▶ _Reading passage_:
Cognitive distortions and gambling behaviours: State of the question

Abstract

Cognitive distortions are inherent to any gambling situation whatever the level of commitment of the gambler. Irrational beliefs lead the subject to overestimate his share of control over the game's outcome to the detriment of chance. Knowing the objective probability to win and having good numeric capacities of reasoning does not prevent the gamblers from developing these false beliefs. According to the concept of double switching proposed by Ladouceur and Sevigny (2005), irrational beliefs would coexist with objective knowledge on the game and would bustle in situation of gambling. The progress and the outcome of the game influence the development and the maintenance of cognitive distortions, which influences the subject's practice of gambling. Pathological gambling, repeated and persistent gambling behavior, is characterized in particular by the presence of cognitive distortions, leading the subject to maintain, even to increase his gambling practice. Indeed, if cognitive distortions are present in any situation of gambling, it seems nevertheless that it is more frequent and more intense in problem and pathological gamblers. Cognitive distortions, in particular illusion of control, thus lead to a more important practice of gambling and a financial risk-taking, favoring the installation and the preservation of problem gambling. Certain factors seem to influence cognitive distortions. There is a gender effect: women would present fewer irrational beliefs than men. Depression, anxiety and stress would also favor the development of these beliefs in situation of gambling. Several methods exist to estimate cognitive distortions in gamblers. The first researches are based on assessment made by others (observation and analysis of gambler's verbalizations). Afterward, several self-report scales were created. At the moment, none of these scales has been validated in French language. The identification of gambling related cognitive distortions permit to elaborate adapted modes of treatment. So, the cognitive therapy suggests identifying and restructuring the beliefs to bring the subject to change his gambling behavior. In spite of the current knowledge on cognitive distortions, certain questions remain open, in particular about the implication of theses beliefs in games implying a part of strategy, in which the subject has effectively a certain control over the game.

▶ _Provided material_:
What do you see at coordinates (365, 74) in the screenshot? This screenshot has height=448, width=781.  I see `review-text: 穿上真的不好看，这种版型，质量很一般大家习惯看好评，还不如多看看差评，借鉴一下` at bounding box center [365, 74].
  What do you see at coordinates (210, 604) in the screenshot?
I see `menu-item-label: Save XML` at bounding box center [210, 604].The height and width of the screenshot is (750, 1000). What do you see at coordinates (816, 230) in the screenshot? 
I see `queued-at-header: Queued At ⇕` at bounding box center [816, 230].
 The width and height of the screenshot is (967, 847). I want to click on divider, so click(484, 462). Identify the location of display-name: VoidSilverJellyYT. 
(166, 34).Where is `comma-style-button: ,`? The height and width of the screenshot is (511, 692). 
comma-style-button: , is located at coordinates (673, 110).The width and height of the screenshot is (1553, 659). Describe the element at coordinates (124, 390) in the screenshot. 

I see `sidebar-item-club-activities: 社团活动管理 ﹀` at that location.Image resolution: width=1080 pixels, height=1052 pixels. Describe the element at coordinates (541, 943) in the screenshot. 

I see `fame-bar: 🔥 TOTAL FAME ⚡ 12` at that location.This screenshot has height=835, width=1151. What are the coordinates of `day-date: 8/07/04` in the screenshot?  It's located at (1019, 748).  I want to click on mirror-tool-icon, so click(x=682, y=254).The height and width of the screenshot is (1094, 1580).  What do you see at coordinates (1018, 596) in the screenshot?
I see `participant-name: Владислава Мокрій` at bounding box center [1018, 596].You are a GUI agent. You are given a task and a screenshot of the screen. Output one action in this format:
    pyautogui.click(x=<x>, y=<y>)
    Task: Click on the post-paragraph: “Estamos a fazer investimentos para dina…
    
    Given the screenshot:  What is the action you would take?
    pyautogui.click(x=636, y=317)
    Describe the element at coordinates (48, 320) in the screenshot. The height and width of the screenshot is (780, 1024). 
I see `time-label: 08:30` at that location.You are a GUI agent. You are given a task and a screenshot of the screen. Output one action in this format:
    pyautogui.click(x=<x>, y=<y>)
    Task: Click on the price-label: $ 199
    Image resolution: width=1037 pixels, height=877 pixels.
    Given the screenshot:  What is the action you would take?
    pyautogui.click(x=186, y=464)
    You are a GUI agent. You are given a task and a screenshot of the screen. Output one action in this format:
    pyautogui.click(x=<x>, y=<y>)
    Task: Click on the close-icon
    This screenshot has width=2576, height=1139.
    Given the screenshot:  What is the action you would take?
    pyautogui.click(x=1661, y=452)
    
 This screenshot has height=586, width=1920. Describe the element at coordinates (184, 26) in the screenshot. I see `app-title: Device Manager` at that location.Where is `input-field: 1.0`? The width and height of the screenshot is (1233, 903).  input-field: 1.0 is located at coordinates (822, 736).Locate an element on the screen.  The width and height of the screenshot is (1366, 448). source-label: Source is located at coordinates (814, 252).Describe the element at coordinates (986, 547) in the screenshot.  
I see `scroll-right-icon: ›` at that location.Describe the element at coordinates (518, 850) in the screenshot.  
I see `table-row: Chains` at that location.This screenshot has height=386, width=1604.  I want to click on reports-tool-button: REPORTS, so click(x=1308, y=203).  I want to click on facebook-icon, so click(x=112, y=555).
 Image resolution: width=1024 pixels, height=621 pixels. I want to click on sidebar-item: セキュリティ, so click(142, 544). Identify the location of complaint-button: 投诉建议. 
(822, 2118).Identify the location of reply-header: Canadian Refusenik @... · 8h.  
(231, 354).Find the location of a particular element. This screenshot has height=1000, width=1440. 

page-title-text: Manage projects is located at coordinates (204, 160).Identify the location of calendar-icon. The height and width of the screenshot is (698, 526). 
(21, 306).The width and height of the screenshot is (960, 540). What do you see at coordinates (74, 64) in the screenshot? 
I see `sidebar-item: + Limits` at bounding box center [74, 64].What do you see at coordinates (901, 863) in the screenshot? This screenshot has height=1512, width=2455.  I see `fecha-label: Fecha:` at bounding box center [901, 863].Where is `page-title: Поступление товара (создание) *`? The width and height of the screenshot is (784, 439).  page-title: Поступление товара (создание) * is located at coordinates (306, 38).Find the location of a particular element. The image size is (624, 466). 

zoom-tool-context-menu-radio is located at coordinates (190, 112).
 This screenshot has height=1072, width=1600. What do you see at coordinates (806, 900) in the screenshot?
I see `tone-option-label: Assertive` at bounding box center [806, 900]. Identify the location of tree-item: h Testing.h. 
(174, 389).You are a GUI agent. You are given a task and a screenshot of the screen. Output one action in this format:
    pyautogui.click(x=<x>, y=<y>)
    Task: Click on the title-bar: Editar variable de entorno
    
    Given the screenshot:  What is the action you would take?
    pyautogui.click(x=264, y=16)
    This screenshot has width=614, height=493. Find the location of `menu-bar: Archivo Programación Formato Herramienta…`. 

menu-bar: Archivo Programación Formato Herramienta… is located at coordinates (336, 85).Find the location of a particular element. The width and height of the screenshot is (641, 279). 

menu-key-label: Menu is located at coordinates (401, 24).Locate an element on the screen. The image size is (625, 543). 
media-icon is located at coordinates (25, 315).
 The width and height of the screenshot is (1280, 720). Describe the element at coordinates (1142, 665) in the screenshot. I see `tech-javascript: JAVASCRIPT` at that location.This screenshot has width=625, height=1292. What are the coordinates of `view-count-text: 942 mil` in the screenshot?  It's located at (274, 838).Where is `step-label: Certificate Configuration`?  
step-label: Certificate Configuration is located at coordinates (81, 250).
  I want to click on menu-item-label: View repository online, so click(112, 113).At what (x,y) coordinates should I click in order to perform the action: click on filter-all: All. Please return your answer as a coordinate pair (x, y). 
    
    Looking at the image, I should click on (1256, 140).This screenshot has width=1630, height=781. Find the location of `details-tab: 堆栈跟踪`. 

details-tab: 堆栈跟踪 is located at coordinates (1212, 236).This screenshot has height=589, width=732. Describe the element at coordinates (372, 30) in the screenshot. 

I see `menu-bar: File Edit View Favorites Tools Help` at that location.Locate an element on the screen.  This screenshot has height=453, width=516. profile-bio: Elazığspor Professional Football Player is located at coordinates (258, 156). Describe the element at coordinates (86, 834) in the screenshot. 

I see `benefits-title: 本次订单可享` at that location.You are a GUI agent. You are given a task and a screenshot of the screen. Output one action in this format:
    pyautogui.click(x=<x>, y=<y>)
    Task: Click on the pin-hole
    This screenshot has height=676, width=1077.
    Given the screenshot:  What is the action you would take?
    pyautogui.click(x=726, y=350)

▶ _What is expected_: In the abstract on cognitive distortions and gambling, render the sentence "Several methods exist to estimate cognitive distortions in gamblers." in French.

▶ _Result_: Plusieurs méthodes existent pour estimer les distorsions cognitives chez les joueurs.